Face à ces divergences d'un ressort à l'autre, la Cour de cassation a été saisie et a mis fin au flou juridique en se basant sur un raisonnement limpide: pour la plus haute juridiction française, en effet, un hébergeur internet doit rester neutre, automatique et purement technique. Il ne doit ni connaître ni contrôler les contenus publiés.
Or, selon la Cour, une plateforme comme Airbnb s’implique directement dans la relation entre les hôtes et les voyageurs :
- elle impose des règles précises lors de la publication des annonces,
- elle contrôle le respect de ces règles,
- elle met en avant certaines offres via des labels comme "Superhost",
- elle influence donc clairement le comportement des utilisateurs.
Résultat ? Pour les magistrats, ce rôle actif est incompatible avec le statut d’hébergeur tel que défini par la loi de 2004 pour la confiance dans l’économie numérique.
Une responsabilité désormais engagée
Conséquence directe : toute plateforme qui agit dans ce même cadre (et c'est valable pour Airbnb comme ses principaux concurrents, grands ou petits) ne bénéficie plus de l’exonération de responsabilité accordée aux hébergeurs techniques. Sa responsabilité peut donc être engagée lorsque sa plateforme est utilisée pour de la sous-location illicite. Il s'agit là d'un changement majeur, notamment pour les bailleurs, mais aussi pour les collectivités et les professionnels de l’hébergement réglementé qui se trouvent souvent à l'origine de ces affaires.
Sans surprise, la plateforme condamnée n’entend pas en rester là. Dans un communiqué, Airbnb estime que cette décision est contraire au droit européen en rappelant que d’autres juridictions suprêmes en Europe n'ont, de leur côté, reconnu que son statut "d’hébergeur technique" et non pas de "partie prenante" de la transaction. Les deux affaires concernées retournent désormais devant la Cour d’appel de Paris, qui devra juger sur le fond. En effet, la Cour de cassation a annulé les décisions précédentes sur un point de droit sans juger les faits, elle renvoie donc les dossiers devant la Cour d’appel de Paris afin qu’elle tranche l’affaire sur le fond en appliquant cette nouvelle interprétation juridique.
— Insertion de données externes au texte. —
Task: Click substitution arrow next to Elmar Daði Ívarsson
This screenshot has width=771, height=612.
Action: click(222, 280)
En attendant, sur ce sujet, comme d'autres, Airbnb affirme appliquer une politique de tolérance zéro en imposant une certification obligatoire de ses hôtes, la suppression des annonces litigieuses ou encore, en assumant la coopération avec les autorités lorsque des cas sont signalés.
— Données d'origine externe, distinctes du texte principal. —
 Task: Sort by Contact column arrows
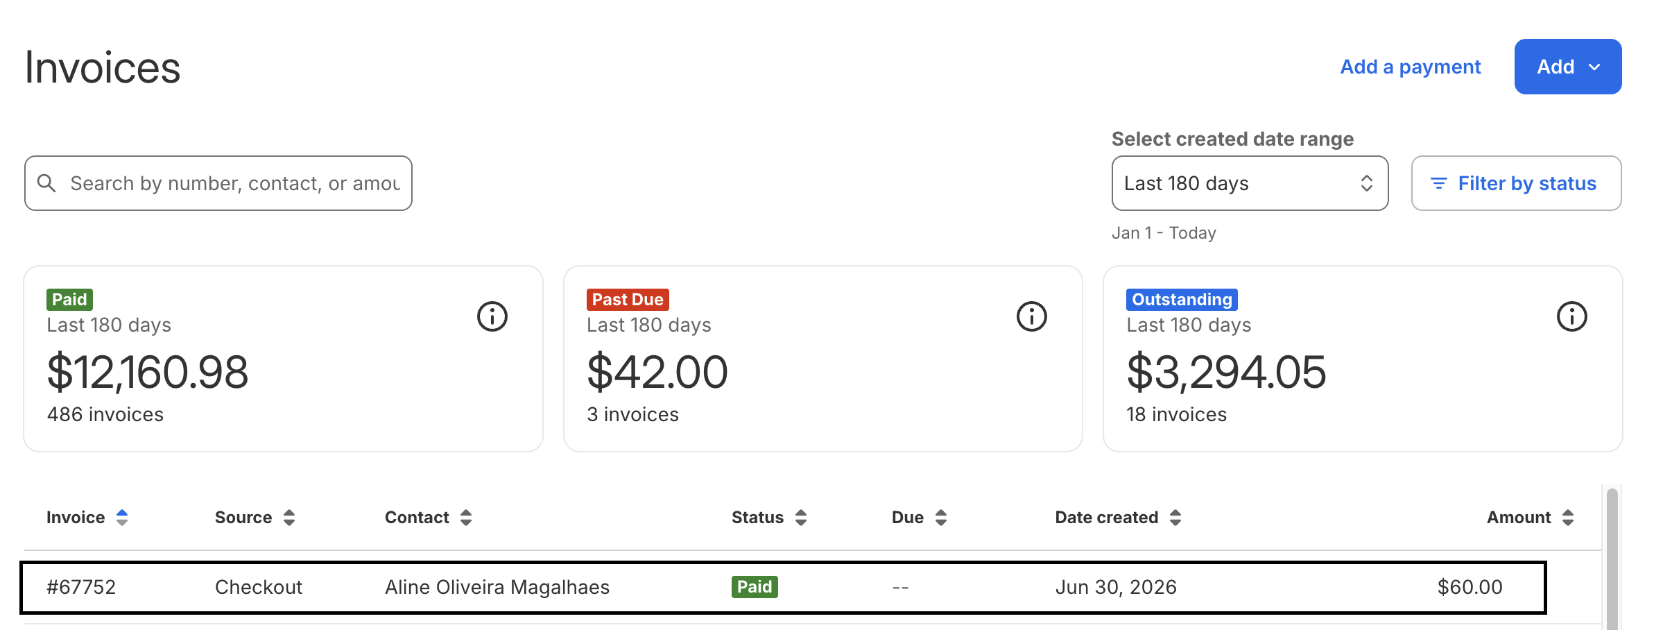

En attendant les décisions définitives (d'ici quelques mois) de la Cour d'Appel de Paris, cette décision marque un tournant car elle confirme une tendance de fond : les plateformes ne peuvent plus se réfugier derrière un rôle purement technique dès lors qu’elles structurent, orientent et valorisent l’offre. Cela confirme une redistribution des cartes et l'émergence d'un cadre plus strict, en 2026, sur le développement du marché de la courte durée: la conformité réglementaire devient centrale, la responsabilité des intermédiaires s’élargit tandis que la frontière entre plateforme et opérateur s’efface progressivement. En clair, le temps de la neutralité automatique touche à sa fin car la réglementation s'inscrit dans un cadre désormais, de plus en plus structuré.